## EXERCISE
A word-for-word repetition of all the entries is needed.

(RECORDS Opens)

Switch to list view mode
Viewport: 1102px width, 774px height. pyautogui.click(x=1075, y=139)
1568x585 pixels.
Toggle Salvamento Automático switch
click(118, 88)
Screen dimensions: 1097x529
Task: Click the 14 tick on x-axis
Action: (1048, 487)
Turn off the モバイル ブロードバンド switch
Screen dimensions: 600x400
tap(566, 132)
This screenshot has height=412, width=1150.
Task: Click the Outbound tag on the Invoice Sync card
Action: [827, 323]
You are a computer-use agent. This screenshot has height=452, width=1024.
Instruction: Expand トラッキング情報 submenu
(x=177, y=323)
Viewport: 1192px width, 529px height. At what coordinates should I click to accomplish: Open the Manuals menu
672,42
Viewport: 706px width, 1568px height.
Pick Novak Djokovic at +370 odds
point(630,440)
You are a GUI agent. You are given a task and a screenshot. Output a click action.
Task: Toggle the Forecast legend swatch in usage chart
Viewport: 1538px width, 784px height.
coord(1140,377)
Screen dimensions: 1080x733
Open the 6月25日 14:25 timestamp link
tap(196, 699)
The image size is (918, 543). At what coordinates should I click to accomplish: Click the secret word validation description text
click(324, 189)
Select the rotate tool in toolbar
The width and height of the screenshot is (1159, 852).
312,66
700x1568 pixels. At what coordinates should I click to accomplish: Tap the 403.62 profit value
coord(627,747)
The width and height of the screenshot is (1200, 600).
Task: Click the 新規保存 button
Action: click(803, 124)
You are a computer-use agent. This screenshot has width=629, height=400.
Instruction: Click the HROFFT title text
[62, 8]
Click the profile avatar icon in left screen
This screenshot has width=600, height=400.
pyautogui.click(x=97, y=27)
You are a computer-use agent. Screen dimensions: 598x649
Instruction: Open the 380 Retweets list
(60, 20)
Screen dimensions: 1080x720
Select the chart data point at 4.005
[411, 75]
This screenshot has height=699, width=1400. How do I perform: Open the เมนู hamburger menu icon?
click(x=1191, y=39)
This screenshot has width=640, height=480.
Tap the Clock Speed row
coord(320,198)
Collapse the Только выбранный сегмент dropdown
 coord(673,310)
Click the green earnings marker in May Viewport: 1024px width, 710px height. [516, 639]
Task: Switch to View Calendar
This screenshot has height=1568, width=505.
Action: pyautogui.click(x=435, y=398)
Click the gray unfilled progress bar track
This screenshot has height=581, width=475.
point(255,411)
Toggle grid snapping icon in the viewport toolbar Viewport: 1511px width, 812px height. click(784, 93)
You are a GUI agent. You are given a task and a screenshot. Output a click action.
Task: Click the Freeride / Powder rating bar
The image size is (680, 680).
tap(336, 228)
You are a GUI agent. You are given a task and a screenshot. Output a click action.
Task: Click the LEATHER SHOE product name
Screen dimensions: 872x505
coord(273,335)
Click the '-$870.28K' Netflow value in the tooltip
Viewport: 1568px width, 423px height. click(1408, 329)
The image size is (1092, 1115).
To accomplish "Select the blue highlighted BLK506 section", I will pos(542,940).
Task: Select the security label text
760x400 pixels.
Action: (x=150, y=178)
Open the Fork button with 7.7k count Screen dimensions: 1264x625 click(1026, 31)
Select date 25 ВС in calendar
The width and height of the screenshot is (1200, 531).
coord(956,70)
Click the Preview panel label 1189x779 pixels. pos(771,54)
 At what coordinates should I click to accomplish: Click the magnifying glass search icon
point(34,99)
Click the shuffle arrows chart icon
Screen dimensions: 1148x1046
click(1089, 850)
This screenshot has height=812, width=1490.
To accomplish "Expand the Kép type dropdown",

(RECORDS Closes)

## ANSWER TO THE PROBLEM
Switch to list view mode
Viewport: 1102px width, 774px height. pyautogui.click(x=1075, y=139)
1568x585 pixels.
Toggle Salvamento Automático switch
click(118, 88)
Screen dimensions: 1097x529
Task: Click the 14 tick on x-axis
Action: (1048, 487)
Turn off the モバイル ブロードバンド switch
Screen dimensions: 600x400
tap(566, 132)
This screenshot has height=412, width=1150.
Task: Click the Outbound tag on the Invoice Sync card
Action: [827, 323]
You are a computer-use agent. This screenshot has height=452, width=1024.
Instruction: Expand トラッキング情報 submenu
(x=177, y=323)
Viewport: 1192px width, 529px height. At what coordinates should I click to accomplish: Open the Manuals menu
672,42
Viewport: 706px width, 1568px height.
Pick Novak Djokovic at +370 odds
point(630,440)
You are a GUI agent. You are given a task and a screenshot. Output a click action.
Task: Toggle the Forecast legend swatch in usage chart
Viewport: 1538px width, 784px height.
coord(1140,377)
Screen dimensions: 1080x733
Open the 6月25日 14:25 timestamp link
tap(196, 699)
The image size is (918, 543). At what coordinates should I click to accomplish: Click the secret word validation description text
click(324, 189)
Select the rotate tool in toolbar
The width and height of the screenshot is (1159, 852).
312,66
700x1568 pixels. At what coordinates should I click to accomplish: Tap the 403.62 profit value
coord(627,747)
The width and height of the screenshot is (1200, 600).
Task: Click the 新規保存 button
Action: click(803, 124)
You are a computer-use agent. This screenshot has width=629, height=400.
Instruction: Click the HROFFT title text
[62, 8]
Click the profile avatar icon in left screen
This screenshot has width=600, height=400.
pyautogui.click(x=97, y=27)
You are a computer-use agent. Screen dimensions: 598x649
Instruction: Open the 380 Retweets list
(60, 20)
Screen dimensions: 1080x720
Select the chart data point at 4.005
[411, 75]
This screenshot has height=699, width=1400. How do I perform: Open the เมนู hamburger menu icon?
click(x=1191, y=39)
This screenshot has width=640, height=480.
Tap the Clock Speed row
coord(320,198)
Collapse the Только выбранный сегмент dropdown
 coord(673,310)
Click the green earnings marker in May Viewport: 1024px width, 710px height. [516, 639]
Task: Switch to View Calendar
This screenshot has height=1568, width=505.
Action: pyautogui.click(x=435, y=398)
Click the gray unfilled progress bar track
This screenshot has height=581, width=475.
point(255,411)
Toggle grid snapping icon in the viewport toolbar Viewport: 1511px width, 812px height. click(784, 93)
You are a GUI agent. You are given a task and a screenshot. Output a click action.
Task: Click the Freeride / Powder rating bar
The image size is (680, 680).
tap(336, 228)
You are a GUI agent. You are given a task and a screenshot. Output a click action.
Task: Click the LEATHER SHOE product name
Screen dimensions: 872x505
coord(273,335)
Click the '-$870.28K' Netflow value in the tooltip
Viewport: 1568px width, 423px height. click(1408, 329)
The image size is (1092, 1115).
To accomplish "Select the blue highlighted BLK506 section", I will pos(542,940).
Task: Select the security label text
760x400 pixels.
Action: (x=150, y=178)
Open the Fork button with 7.7k count Screen dimensions: 1264x625 click(1026, 31)
Select date 25 ВС in calendar
The width and height of the screenshot is (1200, 531).
coord(956,70)
Click the Preview panel label 1189x779 pixels. pos(771,54)
 At what coordinates should I click to accomplish: Click the magnifying glass search icon
point(34,99)
Click the shuffle arrows chart icon
Screen dimensions: 1148x1046
click(1089, 850)
This screenshot has height=812, width=1490.
To accomplish "Expand the Kép type dropdown",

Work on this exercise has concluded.